* Work to complete *
Repeat the whole listing below with nothing added or dropped.

Source material START

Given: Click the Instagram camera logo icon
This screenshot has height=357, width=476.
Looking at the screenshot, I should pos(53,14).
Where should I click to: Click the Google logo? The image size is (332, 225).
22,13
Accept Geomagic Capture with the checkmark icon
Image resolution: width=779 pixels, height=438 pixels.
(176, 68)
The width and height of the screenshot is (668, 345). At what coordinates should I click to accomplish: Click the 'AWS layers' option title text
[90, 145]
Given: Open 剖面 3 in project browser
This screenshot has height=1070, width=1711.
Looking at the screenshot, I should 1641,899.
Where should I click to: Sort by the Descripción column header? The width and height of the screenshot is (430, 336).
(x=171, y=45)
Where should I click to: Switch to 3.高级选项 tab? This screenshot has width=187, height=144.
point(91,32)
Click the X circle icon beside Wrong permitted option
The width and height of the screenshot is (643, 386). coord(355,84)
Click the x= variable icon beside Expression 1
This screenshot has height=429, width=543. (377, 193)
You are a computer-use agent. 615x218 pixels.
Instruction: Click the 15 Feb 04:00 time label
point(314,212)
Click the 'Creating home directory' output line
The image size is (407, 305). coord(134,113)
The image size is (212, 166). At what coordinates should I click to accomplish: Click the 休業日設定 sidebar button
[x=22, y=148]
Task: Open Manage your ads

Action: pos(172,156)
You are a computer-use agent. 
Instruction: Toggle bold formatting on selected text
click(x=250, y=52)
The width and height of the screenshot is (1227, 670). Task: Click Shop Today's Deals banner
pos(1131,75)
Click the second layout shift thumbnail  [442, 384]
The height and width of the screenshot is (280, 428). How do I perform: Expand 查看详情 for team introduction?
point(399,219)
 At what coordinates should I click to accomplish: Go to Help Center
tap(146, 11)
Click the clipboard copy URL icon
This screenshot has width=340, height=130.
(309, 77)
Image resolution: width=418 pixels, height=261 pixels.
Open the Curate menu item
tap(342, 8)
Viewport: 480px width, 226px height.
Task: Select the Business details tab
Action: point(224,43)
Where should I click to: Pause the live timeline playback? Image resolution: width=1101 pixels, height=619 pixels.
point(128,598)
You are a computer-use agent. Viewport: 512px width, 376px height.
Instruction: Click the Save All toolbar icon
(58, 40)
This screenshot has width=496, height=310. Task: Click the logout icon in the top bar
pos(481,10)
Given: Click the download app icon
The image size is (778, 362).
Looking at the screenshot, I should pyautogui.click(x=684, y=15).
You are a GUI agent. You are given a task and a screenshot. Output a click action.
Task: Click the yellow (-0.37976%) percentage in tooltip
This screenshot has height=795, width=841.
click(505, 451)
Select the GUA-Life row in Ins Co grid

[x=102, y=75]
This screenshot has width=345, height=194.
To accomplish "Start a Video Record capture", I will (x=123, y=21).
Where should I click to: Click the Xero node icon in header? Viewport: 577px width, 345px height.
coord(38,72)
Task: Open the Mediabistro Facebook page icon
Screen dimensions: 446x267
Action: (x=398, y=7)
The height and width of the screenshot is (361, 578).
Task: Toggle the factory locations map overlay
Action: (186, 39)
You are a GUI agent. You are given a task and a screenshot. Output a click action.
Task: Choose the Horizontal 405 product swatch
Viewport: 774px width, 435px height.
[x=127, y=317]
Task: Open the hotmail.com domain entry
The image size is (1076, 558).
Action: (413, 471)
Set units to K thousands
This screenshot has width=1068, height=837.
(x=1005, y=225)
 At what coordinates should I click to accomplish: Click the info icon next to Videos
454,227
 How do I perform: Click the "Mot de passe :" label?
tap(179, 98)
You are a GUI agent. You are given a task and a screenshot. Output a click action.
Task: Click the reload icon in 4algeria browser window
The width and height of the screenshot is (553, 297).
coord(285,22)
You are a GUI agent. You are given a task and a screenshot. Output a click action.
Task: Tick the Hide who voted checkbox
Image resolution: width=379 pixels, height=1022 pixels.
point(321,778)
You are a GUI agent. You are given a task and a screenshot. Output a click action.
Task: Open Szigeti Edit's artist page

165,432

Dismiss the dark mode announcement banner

Source material END

* Result for this exercise *
Given: Click the Instagram camera logo icon
This screenshot has height=357, width=476.
Looking at the screenshot, I should pos(53,14).
Where should I click to: Click the Google logo? The image size is (332, 225).
22,13
Accept Geomagic Capture with the checkmark icon
Image resolution: width=779 pixels, height=438 pixels.
(176, 68)
The width and height of the screenshot is (668, 345). At what coordinates should I click to accomplish: Click the 'AWS layers' option title text
[90, 145]
Given: Open 剖面 3 in project browser
This screenshot has height=1070, width=1711.
Looking at the screenshot, I should 1641,899.
Where should I click to: Sort by the Descripción column header? The width and height of the screenshot is (430, 336).
(x=171, y=45)
Where should I click to: Switch to 3.高级选项 tab? This screenshot has width=187, height=144.
point(91,32)
Click the X circle icon beside Wrong permitted option
The width and height of the screenshot is (643, 386). coord(355,84)
Click the x= variable icon beside Expression 1
This screenshot has height=429, width=543. (377, 193)
You are a computer-use agent. 615x218 pixels.
Instruction: Click the 15 Feb 04:00 time label
point(314,212)
Click the 'Creating home directory' output line
The image size is (407, 305). coord(134,113)
The image size is (212, 166). At what coordinates should I click to accomplish: Click the 休業日設定 sidebar button
[x=22, y=148]
Task: Open Manage your ads

Action: pos(172,156)
You are a computer-use agent. 
Instruction: Toggle bold formatting on selected text
click(x=250, y=52)
The width and height of the screenshot is (1227, 670). Task: Click Shop Today's Deals banner
pos(1131,75)
Click the second layout shift thumbnail  [442, 384]
The height and width of the screenshot is (280, 428). How do I perform: Expand 查看详情 for team introduction?
point(399,219)
 At what coordinates should I click to accomplish: Go to Help Center
tap(146, 11)
Click the clipboard copy URL icon
This screenshot has width=340, height=130.
(309, 77)
Image resolution: width=418 pixels, height=261 pixels.
Open the Curate menu item
tap(342, 8)
Viewport: 480px width, 226px height.
Task: Select the Business details tab
Action: point(224,43)
Where should I click to: Pause the live timeline playback? Image resolution: width=1101 pixels, height=619 pixels.
point(128,598)
You are a computer-use agent. Viewport: 512px width, 376px height.
Instruction: Click the Save All toolbar icon
(58, 40)
This screenshot has width=496, height=310. Task: Click the logout icon in the top bar
pos(481,10)
Given: Click the download app icon
The image size is (778, 362).
Looking at the screenshot, I should pyautogui.click(x=684, y=15).
You are a GUI agent. You are given a task and a screenshot. Output a click action.
Task: Click the yellow (-0.37976%) percentage in tooltip
This screenshot has height=795, width=841.
click(505, 451)
Select the GUA-Life row in Ins Co grid

[x=102, y=75]
This screenshot has width=345, height=194.
To accomplish "Start a Video Record capture", I will (x=123, y=21).
Where should I click to: Click the Xero node icon in header? Viewport: 577px width, 345px height.
coord(38,72)
Task: Open the Mediabistro Facebook page icon
Screen dimensions: 446x267
Action: (x=398, y=7)
The height and width of the screenshot is (361, 578).
Task: Toggle the factory locations map overlay
Action: (186, 39)
You are a GUI agent. You are given a task and a screenshot. Output a click action.
Task: Choose the Horizontal 405 product swatch
Viewport: 774px width, 435px height.
[x=127, y=317]
Task: Open the hotmail.com domain entry
The image size is (1076, 558).
Action: (413, 471)
Set units to K thousands
This screenshot has width=1068, height=837.
(x=1005, y=225)
 At what coordinates should I click to accomplish: Click the info icon next to Videos
454,227
 How do I perform: Click the "Mot de passe :" label?
tap(179, 98)
You are a GUI agent. You are given a task and a screenshot. Output a click action.
Task: Click the reload icon in 4algeria browser window
The width and height of the screenshot is (553, 297).
coord(285,22)
You are a GUI agent. You are given a task and a screenshot. Output a click action.
Task: Tick the Hide who voted checkbox
Image resolution: width=379 pixels, height=1022 pixels.
point(321,778)
You are a GUI agent. You are given a task and a screenshot. Output a click action.
Task: Open Szigeti Edit's artist page

165,432

Dismiss the dark mode announcement banner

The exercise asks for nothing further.